All this movement, although it has not been massive, mobilized crowds and divided families. But the antagonists and the political class made a mistake that became a myth: they started referring to simple commercial transactions, hiring artists as “cultural exchange.” And the complaints began because people in Miami did not see reciprocity, the local artists or singers were not traveling to Cuba.
Singer Willy Chirino was one of the first to protest. He is in fact one of the most active in the protests. “There will be no reciprocity if we cannot go to sing in Cuba. We want to, but they don’t let us,” said the singer born in Consolación del Sur.
“It’s a strange, crooked demand, because I don’t think Chirino would survive in Miami if he goes to Cuba. They were going to reject him,” says Luovis García, who runs a record shop on Calle Ocho, in the heart of Little Havana, where all kinds of Cuban music are sold, “from here and from there,” as is popularly said.
Cuban-American musicologist Eloy Cepero, producer of radio and television programs about Cuban music, is of the same opinion. “If the musicians from here are going to sing there, of course they will be criticized and a lot. They will say that you are playing in a country that doesn’t care about its citizens. They don’t understand how they left and now they return. Look at the case of Aimée Nuviola, she went to Havana, performed and they are already criticizing her, tearing her to shreds,” the musicologist told OnCuba. And, “wow, she really sings nice,” he added.
The money issue
But deep down, Miami’s reaction to a “cultural exchange” that has never been more than a commercial operation has a very specific reason: money, the salaries that musicians charge. Some very high because they fill spaces since an important segment of their public has immigrated to the United States. And those against this presence have recycled the argument that money will end up in the coffers of the Cuban government. “Many people talk about it, but nobody really knows. I think it was like that a few years ago. But recently I learned that it has changed a lot,” says Cepero.
This musicologist can’t be accused of being pro-Castro. He is one of the directors of the Cuban American National Foundation but also a fan of Cuban music. On both sides, which for him are only one. That is why he is outraged by the recent emergence of a new movement of “ideas.”
Several politicians have passed ordinances that prohibit using public spaces for those presentations under the pretext that Cuban musicians who come from the island are playing in the United States. The case of Miami is the most emblematic. In June, Mayor Francis Suárez proposed and got the approval of the unusual proposal sent to the United States Congress to ban throughout the country the performance of Cuban musicians living on the island. He is still waiting for the answer.
For two days the matter occupied spaces in the news but then disappeared as if by magic.
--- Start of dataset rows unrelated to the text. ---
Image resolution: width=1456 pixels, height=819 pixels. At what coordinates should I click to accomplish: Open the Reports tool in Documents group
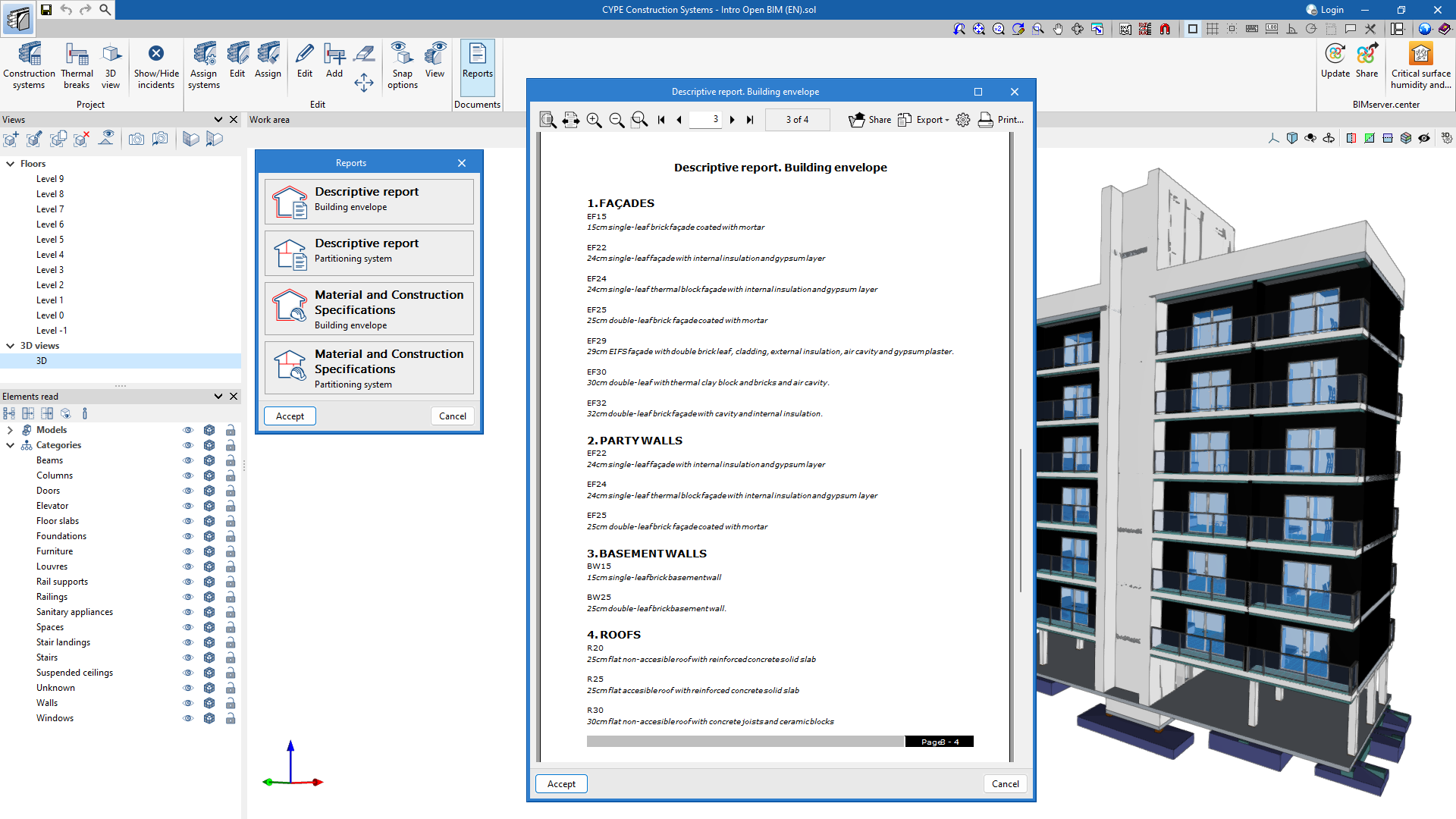(x=477, y=66)
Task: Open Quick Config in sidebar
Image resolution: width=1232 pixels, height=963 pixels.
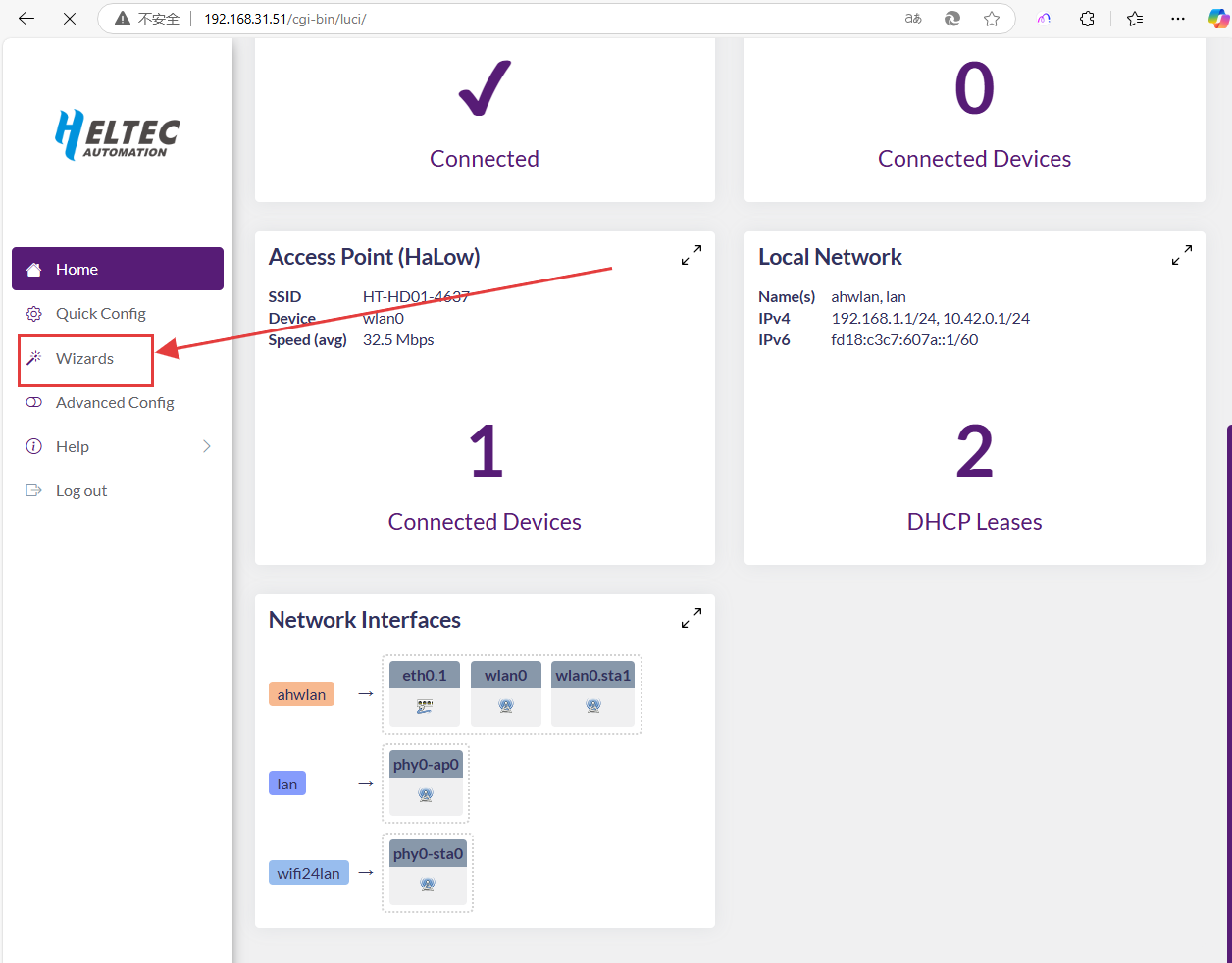Action: point(100,314)
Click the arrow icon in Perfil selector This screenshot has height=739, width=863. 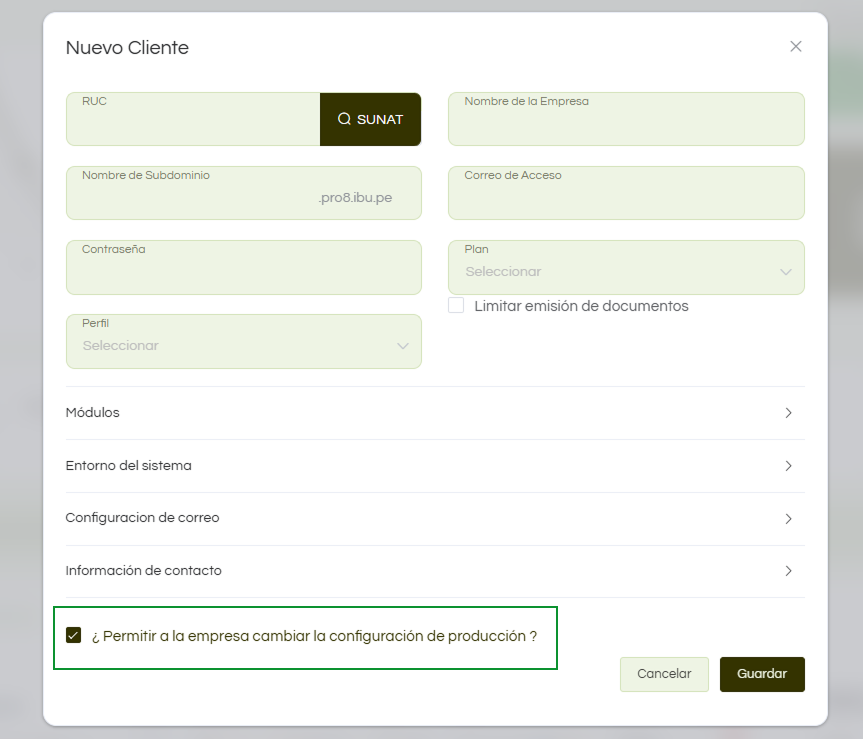click(x=403, y=346)
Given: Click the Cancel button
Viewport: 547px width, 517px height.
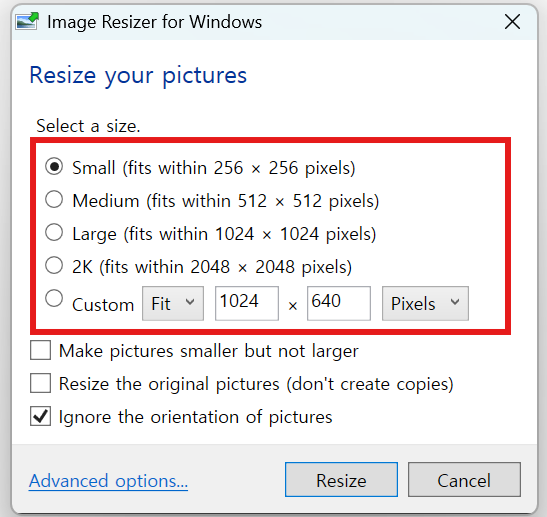Looking at the screenshot, I should (x=464, y=480).

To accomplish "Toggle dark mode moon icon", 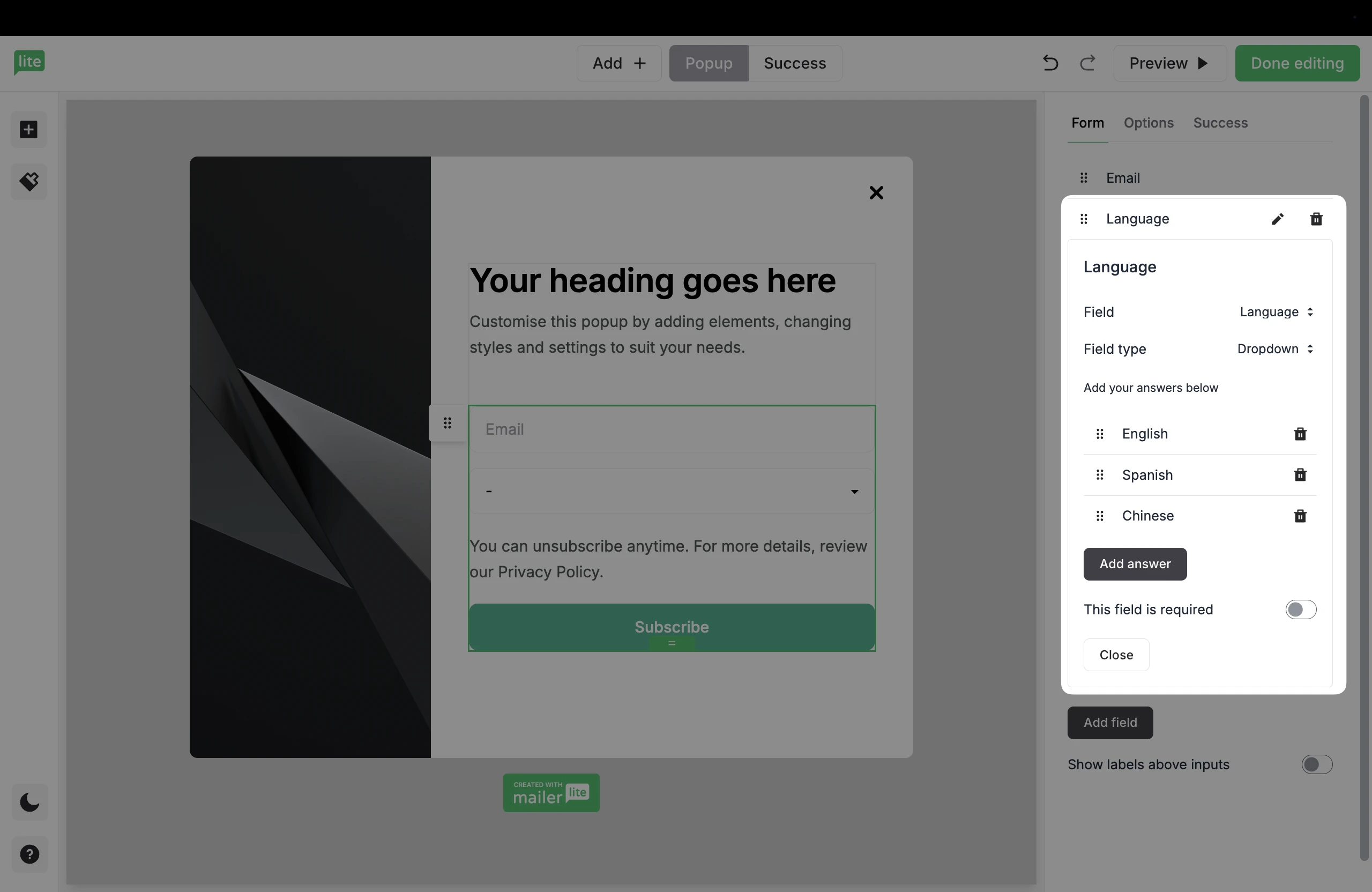I will (x=29, y=802).
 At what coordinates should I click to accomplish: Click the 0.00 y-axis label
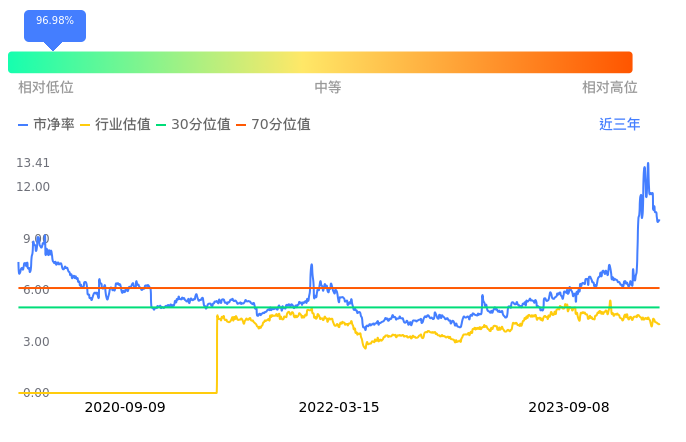tap(33, 393)
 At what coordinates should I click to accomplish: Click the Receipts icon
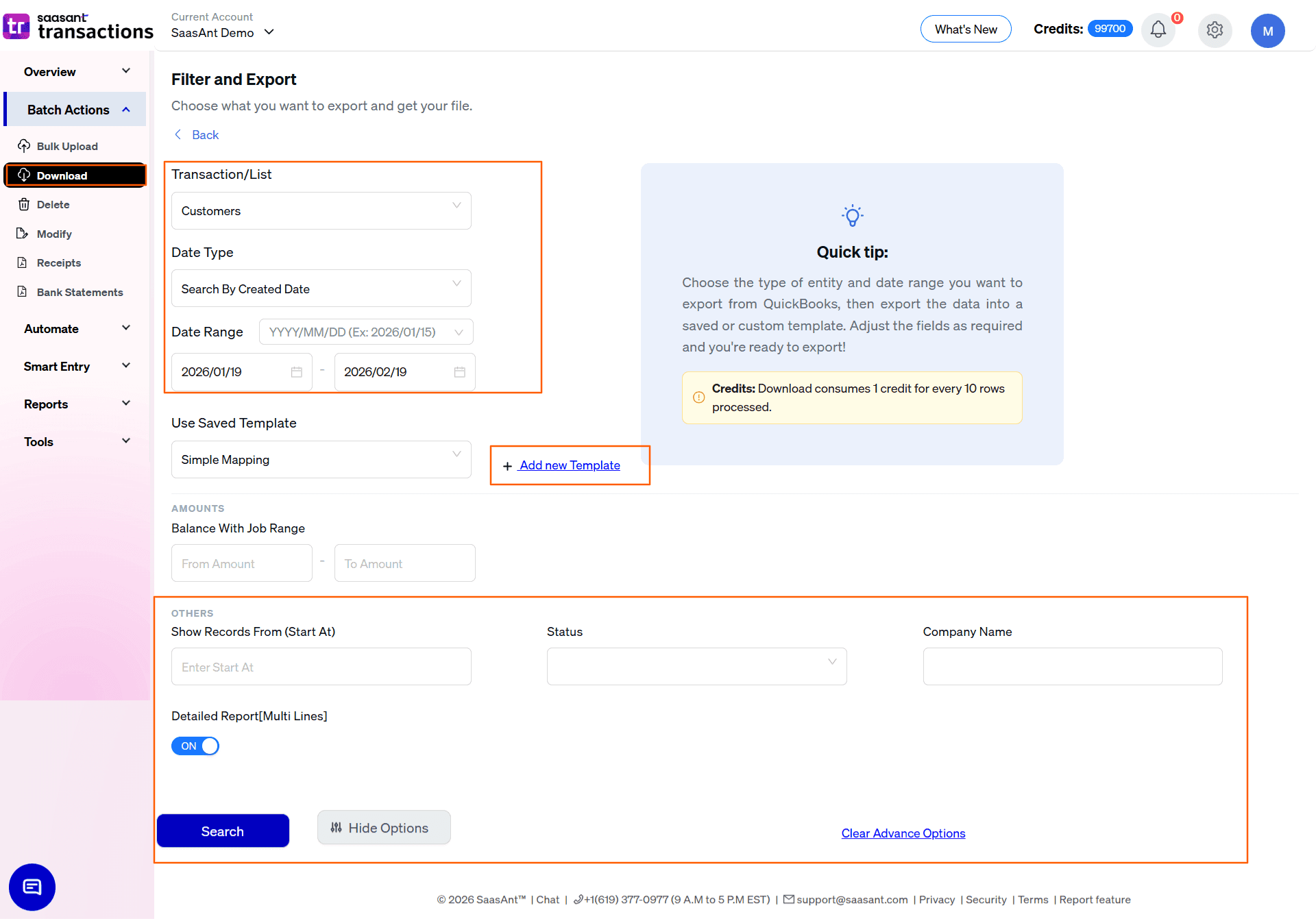pyautogui.click(x=25, y=262)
But it was not a unique gesture. The city of Hialeah expressed itself in that same wavelength, cancelling a contract for the July 4 celebrations, a national holiday, with Señorita Dayana, Jacob Forever and El Micha, Cuban reggaeton musicians, because they travel to Cuba, no matter what they had sung during the same holiday last year.
El alcalde de Miami y el fin del intercambio cultural, ¿misión imposible?
All this is framed in what the American Civil Liberties Union (ACLU) calls Miami’s tendency to have a very particular foreign policy even if it has no practical effects.
The Miami-Dade County Commission also approved its resolution to ban singers from performing in South Florida, but also with no effect. A decade ago it tried the same thing with trade with the island but while the cruises to the island lasted, it failed to prevent anyone from sailing despite the fact that the port of Miami is under county administration.
On the other hand, there is a whole movement, bordering on the witch hunt, which asks the Trump administration to cancel visas and residences in the United States of musicians who travel regularly to Cuba. “The law is very, very clear. A resident only loses his residence if he commits a major crime, not for traveling to another country. All this is political,” explains immigration lawyer Javier Domínguez to OnCuba. The rest, he says, is “politicking.”
In addition to practically asking for the expulsion from the country, that movement basically promoted on the social media also calls for boycotting the performances with redoubled force and surrounded by a rhetoric that was disappearing from Cuban Miami. The most recent case is that of singer Haila who ended up traveling to Miami despite calls to boycott her for her performances and political positions on the island. For weeks she has been attacked, but she does not slow down. She said it this week to OnCuba and without rancor, that for her the most important thing is that in Miami “there is a lot of Cuban flavor but also a lot of longing.”
The White House’s decision to include Cuba in countries with cuts in cultural exchange programs also coincides with an increase in restrictions by the administration, including the suspension of flights to Cuba which has caused a very cold reaction in the Cuban-American community, which now looks at future difficulties and, in the short term, obstacles to be able to see the family this Christmas.
Jorge Duany has an explanation for that. “It is more of a symbolic gesture to please some sectors of the Cuban community, including the county commission, which passed a resolution in that regard.”